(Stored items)
━━━━━━━━━━━━━━━━━━━━

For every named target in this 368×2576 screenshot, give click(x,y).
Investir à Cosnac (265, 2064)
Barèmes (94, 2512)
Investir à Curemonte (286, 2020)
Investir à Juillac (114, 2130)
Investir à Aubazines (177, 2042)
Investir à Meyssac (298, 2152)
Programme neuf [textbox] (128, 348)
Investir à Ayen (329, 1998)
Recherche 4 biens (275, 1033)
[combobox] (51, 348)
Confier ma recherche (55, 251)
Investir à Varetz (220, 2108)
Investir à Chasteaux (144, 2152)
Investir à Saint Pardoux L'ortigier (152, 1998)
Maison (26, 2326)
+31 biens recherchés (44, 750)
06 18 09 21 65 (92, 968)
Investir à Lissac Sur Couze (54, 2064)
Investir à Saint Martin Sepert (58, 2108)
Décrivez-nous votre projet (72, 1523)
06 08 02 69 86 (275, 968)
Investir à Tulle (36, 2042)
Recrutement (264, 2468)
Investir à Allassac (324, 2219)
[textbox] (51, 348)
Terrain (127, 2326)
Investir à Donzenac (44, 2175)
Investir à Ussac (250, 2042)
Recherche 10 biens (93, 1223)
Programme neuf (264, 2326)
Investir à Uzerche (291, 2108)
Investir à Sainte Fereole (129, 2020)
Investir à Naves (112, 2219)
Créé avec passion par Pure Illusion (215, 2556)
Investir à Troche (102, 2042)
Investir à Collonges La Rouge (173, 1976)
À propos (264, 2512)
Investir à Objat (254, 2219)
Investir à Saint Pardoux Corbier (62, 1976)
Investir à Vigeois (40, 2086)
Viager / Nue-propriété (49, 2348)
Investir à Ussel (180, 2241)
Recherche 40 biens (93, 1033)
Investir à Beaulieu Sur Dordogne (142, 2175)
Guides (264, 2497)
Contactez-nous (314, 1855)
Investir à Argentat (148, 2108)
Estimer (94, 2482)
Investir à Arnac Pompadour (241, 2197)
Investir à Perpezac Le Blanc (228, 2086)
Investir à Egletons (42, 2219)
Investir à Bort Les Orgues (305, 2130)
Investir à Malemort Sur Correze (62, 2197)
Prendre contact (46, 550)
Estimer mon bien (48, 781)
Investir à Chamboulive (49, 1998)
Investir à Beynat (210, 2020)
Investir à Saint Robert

━━━━━━━━━━━━━━━━━━━━

#### Task to complete:
Could you write out all of the entries precisely as they stand?

#### Output:
For every named target in this 368×2576 screenshot, give click(x,y).
Investir à Cosnac (265, 2064)
Barèmes (94, 2512)
Investir à Curemonte (286, 2020)
Investir à Juillac (114, 2130)
Investir à Aubazines (177, 2042)
Investir à Meyssac (298, 2152)
Programme neuf [textbox] (128, 348)
Investir à Ayen (329, 1998)
Recherche 4 biens (275, 1033)
[combobox] (51, 348)
Confier ma recherche (55, 251)
Investir à Varetz (220, 2108)
Investir à Chasteaux (144, 2152)
Investir à Saint Pardoux L'ortigier (152, 1998)
Maison (26, 2326)
+31 biens recherchés (44, 750)
06 18 09 21 65 (92, 968)
Investir à Lissac Sur Couze (54, 2064)
Investir à Saint Martin Sepert (58, 2108)
Décrivez-nous votre projet (72, 1523)
06 08 02 69 86 (275, 968)
Investir à Tulle (36, 2042)
Recrutement (264, 2468)
Investir à Allassac (324, 2219)
[textbox] (51, 348)
Terrain (127, 2326)
Investir à Donzenac (44, 2175)
Investir à Ussac (250, 2042)
Recherche 10 biens (93, 1223)
Programme neuf (264, 2326)
Investir à Uzerche (291, 2108)
Investir à Sainte Fereole (129, 2020)
Investir à Naves (112, 2219)
Créé avec passion par Pure Illusion (215, 2556)
Investir à Troche (102, 2042)
Investir à Collonges La Rouge (173, 1976)
À propos (264, 2512)
Investir à Objat (254, 2219)
Investir à Saint Pardoux Corbier (62, 1976)
Investir à Vigeois (40, 2086)
Viager / Nue-propriété (49, 2348)
Investir à Ussel (180, 2241)
Recherche 40 biens (93, 1033)
Investir à Beaulieu Sur Dordogne (142, 2175)
Guides (264, 2497)
Contactez-nous (314, 1855)
Investir à Argentat (148, 2108)
Estimer (94, 2482)
Investir à Arnac Pompadour (241, 2197)
Investir à Perpezac Le Blanc (228, 2086)
Investir à Egletons (42, 2219)
Investir à Bort Les Orgues (305, 2130)
Investir à Malemort Sur Correze (62, 2197)
Prendre contact (46, 550)
Estimer mon bien (48, 781)
Investir à Chamboulive (49, 1998)
Investir à Beynat (210, 2020)
Investir à Saint Robert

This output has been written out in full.